The proudest achievement in El Paso history occurred in 1966 when the Texas Western College Miners defeated the Kentucky Wildcats in the Men's NCAA Basketball Championship Game. It's one of the great Cinderella stories in sports history"--"-a team of unlikely heroes who captured the country's imagination and changed the course of collegiate athletics forever.
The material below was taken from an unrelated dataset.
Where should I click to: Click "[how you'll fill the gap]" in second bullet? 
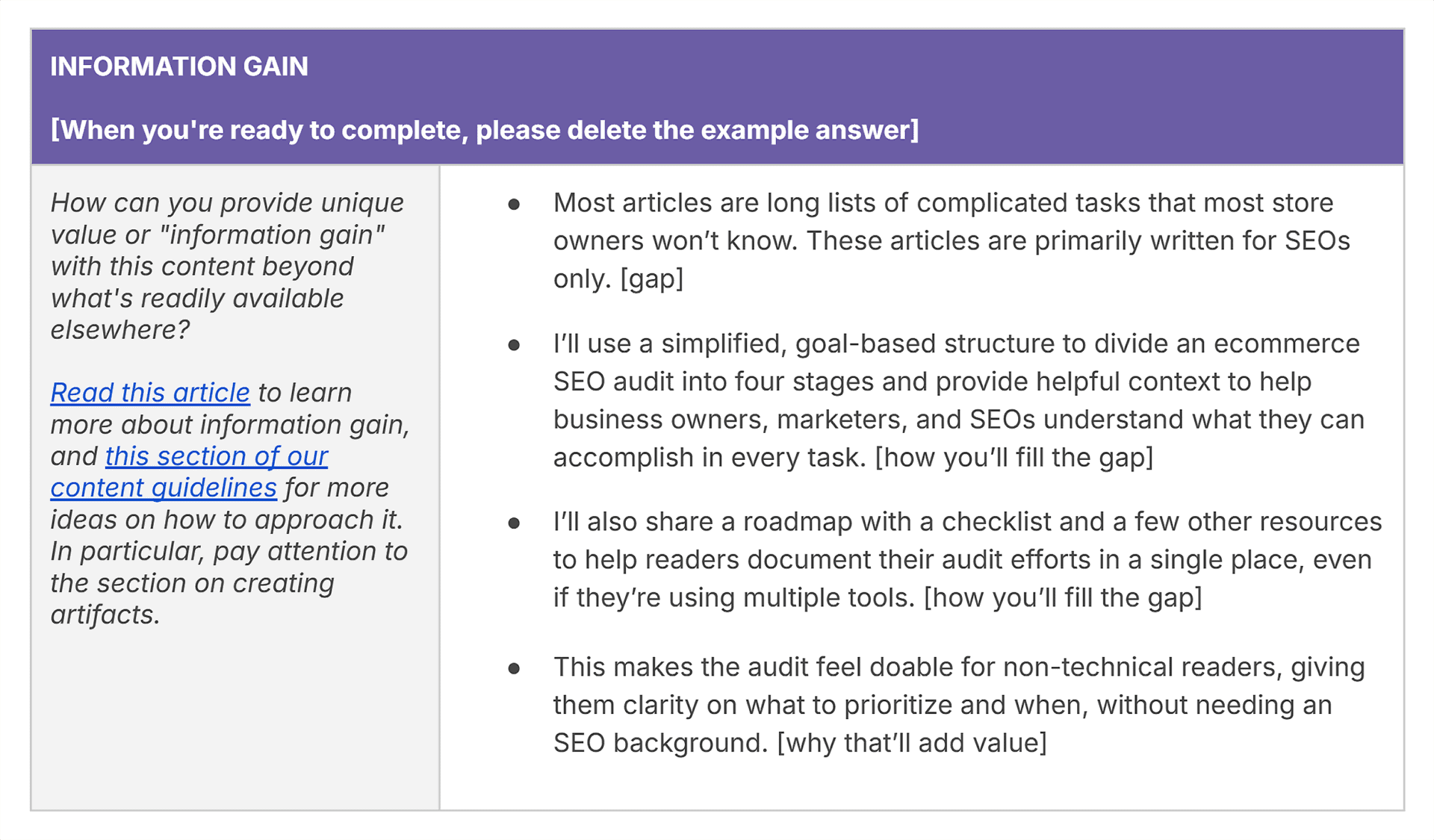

It was an amazing team, one of the best that ever played. But in addition to Don Haskins' gifts as a coach and the genius of Bobby Joe Hill and David Lattin on the court, their victory was in part the result of a larger struggle to ensure the dignity of every man and woman in this country.
Rewind to 1907.
In that year a young man named Lawrence Nixon was practicing medicine in Cameron, Texas. Given the extreme, organized brutality towards African Americans in Texas and the former Confederacy, and the many obstacles placed in his path, it was an achievement of his persistence and determination that he was able to earn an education at all"--"-first at Wiley and then medical school in Nashville before returning to Texas to practice medicine.
But he knew that his achievement and persistence in no way guaranteed his safety or his rights. In a reminder of the extreme danger that African Americans faced in Texas, in November of that same year, 500 members of the Cameron community stormed the county jail and lynched an African American man named Alex Johnson.
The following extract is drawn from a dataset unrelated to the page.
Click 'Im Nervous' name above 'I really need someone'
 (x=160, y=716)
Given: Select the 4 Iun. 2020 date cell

Concerned by Johnson's public murder and the number of lynchings occurring across central and east Texas, and perhaps fearing for his own life, Nixon moved west to El Paso where he became involved with civil rights work in addition to his medical career.
In 1914 he helped organize the first chapter of the NAACP in the state of Texas. And in 1924, after Texas passed a law barring African Americans from participating in the all-important Democratic primary (in a state where the Republican party existed in name only), Dr. Nixon took his poll tax into the nearest polling location on election day knowing full well he would be refused the right to vote. Turned away on the basis of his race, he immediately mounted a challenge to the all-white primary"--"-taking his case to the U.S. Supreme Court, twice. Ultimately, he won.
In 1944, 20 years after his first unsuccessful effort to vote, Dr. Nixon walked into the same polling location that had turned him away in 1924 and cast his vote as a Texan, as an American, as a man.
Perhaps Thelma White was thinking about Dr. Nixon in 1955. She had just graduated from the all-black Douglass high school, and though she knew about the segregation clause in the Texas constitution, she nonetheless attempted to enroll at Texas Western College in El Paso. Denied entry based on the color of her skin, she enlisted the help of the NAACP and attorney Thurgood Marshall and took her case to the federal bench of R.E. Thomason.
Judge Thomason, perhaps persuaded both by the arguments of White's legal team and by the extraordinary courage she demonstrated in defying legal segregation, issued a ruling that not only integrated Texas Western College but forever ended Texas' segregation in public higher education.
This victory was quickly followed that same year by the El Paso school district becoming the first ISD in the state of Texas to integrate its public K-12 schools.
Then in 1957, El Paso achieved the distinction of becoming the first major American city to be led by a Mexican-American mayor when Raymond Telles was elected. He overcame decades of discrimination and in the process ensured that all El Pasoans knew that they could serve in positions of trust and power.
That was followed by El Paso city alderman Bert Williams passing one of the first ordinances in the former Confederacy to bar segregation in places of public accommodation after his friend Nolan Richardson was refused service at the Oasis restaurant in 1962 on the basis of his skin color.